Al Beeber – Lethbridge Herald
Now in their second week of a strike, members of the University of Lethbridge Faculty Association got a morale boost Friday during a day-long rally.
Several speakers gave encouragement to the strikers during a raucous assembly near the main entrance to the university. With food, music, and placards, strikers listened intently while others waved at passing traffic as they walked along the major westside thoroughfare.
Faculty association president Dan O’Donnell said numerous groups joined strikers Friday including members of the Canadian Association of University Teachers (CAUT), Public Service Alliance of Canada, the Alberta Union of Provincial Employees and the Alberta Teachers Association.
Also on hand were faculty at the University of Northern British Columbia, University of Manitoba and Memorial University in Newfoundland.
O’Donnell said no progress has been made in negotiations with the university Board of Governors. Mount Royal University in Calgary settled Thursday, agreeing to a worse offer than one the ULFA made four weeks ago, he said.
“The really weird thing about this is Mount Royal settled, I believe yesterday, on an offer that from a management perspective is worse than what we offered them four weeks ago to avoid this strike.”
In 600 days, two articles of negotiation have been settled by the ULFA and the university out of 43, he said. Mount Royal and University of Alberta, in contrast, have settled 55 articles, he said.
Faculty has proposed a one per cent raise in terms of cost of living and a $2,600 annual increase across the board for everyone, O’Donnell said.

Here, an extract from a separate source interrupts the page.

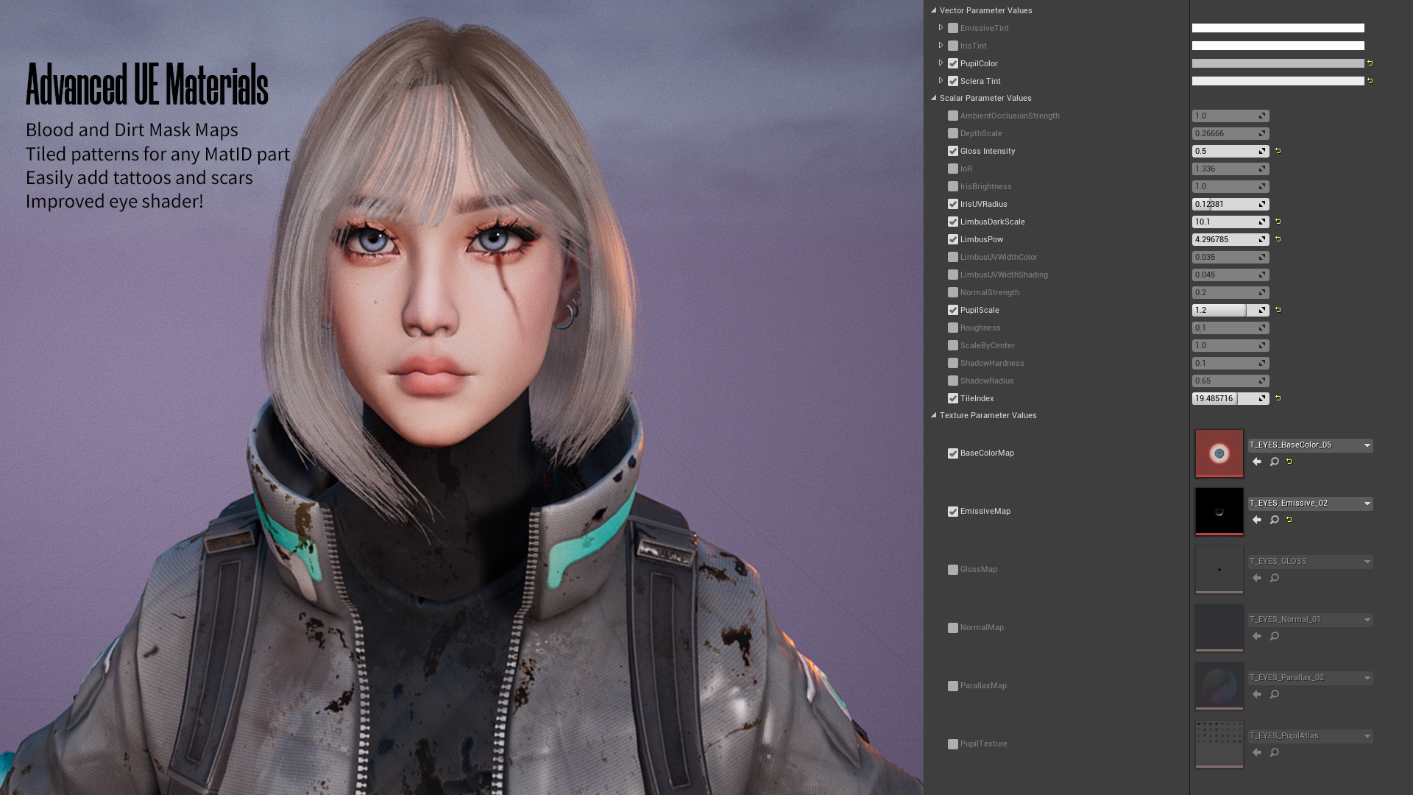This screenshot has width=1413, height=795.
Task: Disable the LimbusPow parameter checkbox
Action: point(953,239)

“That’s one per cent above what they were offering,” he added. “Their offer is still the same; they keep telling us they’re not moving from the one that failed in mediation. That was 2.75 per cent plus a half per cent tied to GDP and we’d asked for 3.75 per cent plus a half per cent.”
David Robinson, the executive director of CAUT, told the rally “the energy here is absolutely incredible, you’re like veterans out here,” adding he’d heard this was their first strike.

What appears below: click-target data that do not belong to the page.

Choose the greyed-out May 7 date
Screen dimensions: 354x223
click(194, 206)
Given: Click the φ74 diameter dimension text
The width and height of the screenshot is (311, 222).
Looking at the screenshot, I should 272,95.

He said there were roughly 72,000 people at the rally because that number of members in CAUT were with them in spirit.
“I’m very proud of the fact that so many people are out here including students standing up for the issues that matter to us and protecting the integrity of academic work, protecting collegial governance, protecting academic freedom, protecting intellectual property rights. All these things are absolutely integral to the work you do. And not just to the work that you do but to the education that students get.

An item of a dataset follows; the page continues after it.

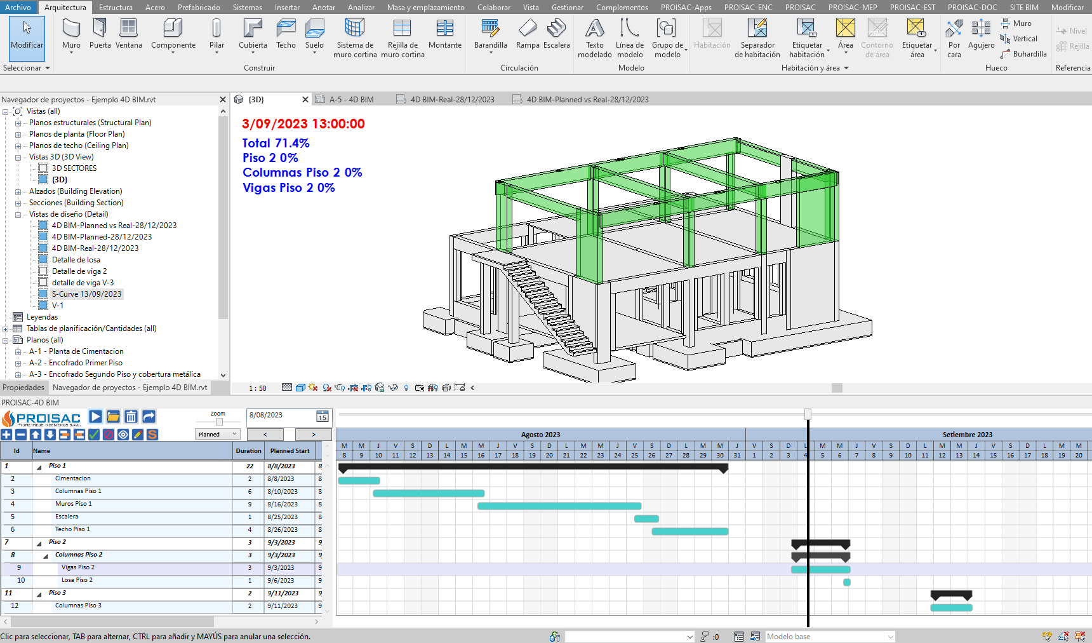The image size is (1092, 643).
Task: Toggle reveal hidden elements light bulb
Action: point(406,388)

“Defending the academic job is absolutely essential to defending education and I’m quite disturbed by the fact that this administration seems to think that the views of faculty, the participation of faculty, the decisions of faculty in the governance structures of the institution don’t matter. You are the experts, you are the ones who should be deciding pedagogical standards, not the administration,” he said saying the CAUT will do whatever it takes to help the faculty.
Ted Binnema, a history professor at UNBC and the CAUT’s president of its defence fund who travels around the country co-ordinating pickets, also spoke.
“I think I’d be able to report to the University of Lethbridge administration and board of governors that the morale on the picket line is incredible and the support of people driving by is incredible. The 63 member associations of the Canadian Association of University Teachers defence fund, we all have our eyes on this place and we all support you and we are delighted by the support that the students have given particularly,” Binnema said.
“One of the keys to a short and effective strike is students and so we know we all want a short strike in which the fair collective agreement is accomplished soon,” Binnema said, thanking students.